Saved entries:
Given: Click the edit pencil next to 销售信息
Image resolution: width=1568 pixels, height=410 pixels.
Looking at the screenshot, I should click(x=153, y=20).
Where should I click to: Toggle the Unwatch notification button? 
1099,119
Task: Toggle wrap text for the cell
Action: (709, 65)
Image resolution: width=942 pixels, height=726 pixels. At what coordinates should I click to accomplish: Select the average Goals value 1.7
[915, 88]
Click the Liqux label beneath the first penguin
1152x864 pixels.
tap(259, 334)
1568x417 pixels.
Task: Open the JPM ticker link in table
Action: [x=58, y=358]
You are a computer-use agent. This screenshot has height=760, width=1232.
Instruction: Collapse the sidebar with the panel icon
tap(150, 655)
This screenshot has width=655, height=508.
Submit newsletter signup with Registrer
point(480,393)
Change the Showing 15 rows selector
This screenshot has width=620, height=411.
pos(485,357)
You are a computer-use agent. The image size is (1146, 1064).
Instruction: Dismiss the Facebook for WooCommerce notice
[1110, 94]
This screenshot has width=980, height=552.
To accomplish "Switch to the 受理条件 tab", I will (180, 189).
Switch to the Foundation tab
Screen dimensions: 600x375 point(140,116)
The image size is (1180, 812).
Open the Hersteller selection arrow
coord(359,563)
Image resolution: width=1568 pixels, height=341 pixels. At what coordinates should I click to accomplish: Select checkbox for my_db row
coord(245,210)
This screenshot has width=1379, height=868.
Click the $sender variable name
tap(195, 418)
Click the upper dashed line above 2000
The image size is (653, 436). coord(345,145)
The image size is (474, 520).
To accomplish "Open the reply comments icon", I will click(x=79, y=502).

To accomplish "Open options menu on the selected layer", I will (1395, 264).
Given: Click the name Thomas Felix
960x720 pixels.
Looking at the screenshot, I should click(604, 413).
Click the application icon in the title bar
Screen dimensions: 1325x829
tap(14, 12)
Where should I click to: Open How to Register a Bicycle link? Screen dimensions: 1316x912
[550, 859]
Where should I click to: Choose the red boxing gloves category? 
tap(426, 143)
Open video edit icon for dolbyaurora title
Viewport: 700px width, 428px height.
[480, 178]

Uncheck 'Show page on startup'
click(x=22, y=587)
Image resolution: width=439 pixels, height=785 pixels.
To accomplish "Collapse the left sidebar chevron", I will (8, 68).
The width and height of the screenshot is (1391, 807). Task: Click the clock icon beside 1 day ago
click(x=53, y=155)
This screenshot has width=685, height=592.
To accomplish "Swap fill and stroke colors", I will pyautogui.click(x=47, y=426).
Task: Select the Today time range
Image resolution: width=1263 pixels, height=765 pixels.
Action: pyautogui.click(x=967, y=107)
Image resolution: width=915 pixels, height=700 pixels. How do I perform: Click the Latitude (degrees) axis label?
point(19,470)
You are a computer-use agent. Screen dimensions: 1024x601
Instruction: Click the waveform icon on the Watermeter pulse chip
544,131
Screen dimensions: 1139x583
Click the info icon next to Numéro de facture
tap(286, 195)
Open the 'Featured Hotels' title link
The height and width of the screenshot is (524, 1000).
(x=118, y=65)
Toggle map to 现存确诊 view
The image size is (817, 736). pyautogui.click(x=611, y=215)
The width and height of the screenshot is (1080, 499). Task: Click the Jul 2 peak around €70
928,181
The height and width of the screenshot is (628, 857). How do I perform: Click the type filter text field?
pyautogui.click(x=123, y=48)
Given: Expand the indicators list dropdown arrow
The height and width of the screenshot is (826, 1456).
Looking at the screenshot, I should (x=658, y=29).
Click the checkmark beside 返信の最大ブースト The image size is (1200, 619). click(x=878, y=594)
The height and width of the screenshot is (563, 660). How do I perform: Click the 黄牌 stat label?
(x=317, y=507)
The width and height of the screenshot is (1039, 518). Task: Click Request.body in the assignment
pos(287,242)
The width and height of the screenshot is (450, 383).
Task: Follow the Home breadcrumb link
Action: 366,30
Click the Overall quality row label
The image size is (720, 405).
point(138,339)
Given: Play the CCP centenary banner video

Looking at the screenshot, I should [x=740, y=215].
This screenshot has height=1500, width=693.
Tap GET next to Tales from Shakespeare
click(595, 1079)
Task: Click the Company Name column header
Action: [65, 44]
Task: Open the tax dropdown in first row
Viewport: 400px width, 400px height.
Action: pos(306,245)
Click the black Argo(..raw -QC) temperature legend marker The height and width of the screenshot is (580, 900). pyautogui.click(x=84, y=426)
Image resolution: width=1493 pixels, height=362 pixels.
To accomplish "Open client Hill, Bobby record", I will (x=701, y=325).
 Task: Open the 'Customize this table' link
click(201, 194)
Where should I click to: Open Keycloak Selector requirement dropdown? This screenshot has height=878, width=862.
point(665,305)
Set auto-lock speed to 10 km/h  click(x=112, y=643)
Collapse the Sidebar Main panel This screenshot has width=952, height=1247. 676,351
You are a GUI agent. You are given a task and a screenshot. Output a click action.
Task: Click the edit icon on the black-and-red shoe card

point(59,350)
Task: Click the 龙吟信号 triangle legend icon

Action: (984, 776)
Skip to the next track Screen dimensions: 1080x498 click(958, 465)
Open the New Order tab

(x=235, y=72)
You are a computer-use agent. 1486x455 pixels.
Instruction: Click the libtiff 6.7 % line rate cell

* _Prompt_:
Extract each entry in full and write it down exactly.

* _Response area_:
Given: Click the edit pencil next to 销售信息
Image resolution: width=1568 pixels, height=410 pixels.
Looking at the screenshot, I should click(x=153, y=20).
Where should I click to: Toggle the Unwatch notification button? 
1099,119
Task: Toggle wrap text for the cell
Action: (709, 65)
Image resolution: width=942 pixels, height=726 pixels. At what coordinates should I click to accomplish: Select the average Goals value 1.7
[915, 88]
Click the Liqux label beneath the first penguin
1152x864 pixels.
tap(259, 334)
1568x417 pixels.
Task: Open the JPM ticker link in table
Action: [x=58, y=358]
You are a computer-use agent. This screenshot has height=760, width=1232.
Instruction: Collapse the sidebar with the panel icon
tap(150, 655)
This screenshot has width=655, height=508.
Submit newsletter signup with Registrer
point(480,393)
Change the Showing 15 rows selector
This screenshot has width=620, height=411.
pos(485,357)
You are a computer-use agent. The image size is (1146, 1064).
Instruction: Dismiss the Facebook for WooCommerce notice
[1110, 94]
This screenshot has width=980, height=552.
To accomplish "Switch to the 受理条件 tab", I will (180, 189).
Switch to the Foundation tab
Screen dimensions: 600x375 point(140,116)
The image size is (1180, 812).
Open the Hersteller selection arrow
coord(359,563)
Image resolution: width=1568 pixels, height=341 pixels. At what coordinates should I click to accomplish: Select checkbox for my_db row
coord(245,210)
This screenshot has width=1379, height=868.
Click the $sender variable name
tap(195, 418)
Click the upper dashed line above 2000
The image size is (653, 436). coord(345,145)
The image size is (474, 520).
To accomplish "Open the reply comments icon", I will click(x=79, y=502).

To accomplish "Open options menu on the selected layer", I will (1395, 264).
Given: Click the name Thomas Felix
960x720 pixels.
Looking at the screenshot, I should click(604, 413).
Click the application icon in the title bar
Screen dimensions: 1325x829
tap(14, 12)
Where should I click to: Open How to Register a Bicycle link? Screen dimensions: 1316x912
[550, 859]
Where should I click to: Choose the red boxing gloves category? 
tap(426, 143)
Open video edit icon for dolbyaurora title
Viewport: 700px width, 428px height.
[480, 178]

Uncheck 'Show page on startup'
click(x=22, y=587)
Image resolution: width=439 pixels, height=785 pixels.
To accomplish "Collapse the left sidebar chevron", I will (8, 68).
The width and height of the screenshot is (1391, 807). Task: Click the clock icon beside 1 day ago
click(x=53, y=155)
This screenshot has width=685, height=592.
To accomplish "Swap fill and stroke colors", I will pyautogui.click(x=47, y=426).
Task: Select the Today time range
Image resolution: width=1263 pixels, height=765 pixels.
Action: pyautogui.click(x=967, y=107)
Image resolution: width=915 pixels, height=700 pixels. How do I perform: Click the Latitude (degrees) axis label?
point(19,470)
You are a computer-use agent. Screen dimensions: 1024x601
Instruction: Click the waveform icon on the Watermeter pulse chip
544,131
Screen dimensions: 1139x583
Click the info icon next to Numéro de facture
tap(286, 195)
Open the 'Featured Hotels' title link
The height and width of the screenshot is (524, 1000).
(x=118, y=65)
Toggle map to 现存确诊 view
The image size is (817, 736). pyautogui.click(x=611, y=215)
The width and height of the screenshot is (1080, 499). Task: Click the Jul 2 peak around €70
928,181
The height and width of the screenshot is (628, 857). How do I perform: Click the type filter text field?
pyautogui.click(x=123, y=48)
Given: Expand the indicators list dropdown arrow
The height and width of the screenshot is (826, 1456).
Looking at the screenshot, I should (x=658, y=29).
Click the checkmark beside 返信の最大ブースト The image size is (1200, 619). click(x=878, y=594)
The height and width of the screenshot is (563, 660). How do I perform: Click the 黄牌 stat label?
(x=317, y=507)
The width and height of the screenshot is (1039, 518). Task: Click Request.body in the assignment
pos(287,242)
The width and height of the screenshot is (450, 383).
Task: Follow the Home breadcrumb link
Action: 366,30
Click the Overall quality row label
The image size is (720, 405).
point(138,339)
Given: Play the CCP centenary banner video

Looking at the screenshot, I should [x=740, y=215].
This screenshot has height=1500, width=693.
Tap GET next to Tales from Shakespeare
click(595, 1079)
Task: Click the Company Name column header
Action: [65, 44]
Task: Open the tax dropdown in first row
Viewport: 400px width, 400px height.
Action: pos(306,245)
Click the black Argo(..raw -QC) temperature legend marker The height and width of the screenshot is (580, 900). pyautogui.click(x=84, y=426)
Image resolution: width=1493 pixels, height=362 pixels.
To accomplish "Open client Hill, Bobby record", I will (x=701, y=325).
 Task: Open the 'Customize this table' link
click(201, 194)
Where should I click to: Open Keycloak Selector requirement dropdown? This screenshot has height=878, width=862.
point(665,305)
Set auto-lock speed to 10 km/h  click(x=112, y=643)
Collapse the Sidebar Main panel This screenshot has width=952, height=1247. 676,351
You are a GUI agent. You are given a task and a screenshot. Output a click action.
Task: Click the edit icon on the black-and-red shoe card

point(59,350)
Task: Click the 龙吟信号 triangle legend icon

Action: (984, 776)
Skip to the next track Screen dimensions: 1080x498 click(958, 465)
Open the New Order tab

(x=235, y=72)
You are a computer-use agent. 1486x455 pixels.
Instruction: Click the libtiff 6.7 % line rate cell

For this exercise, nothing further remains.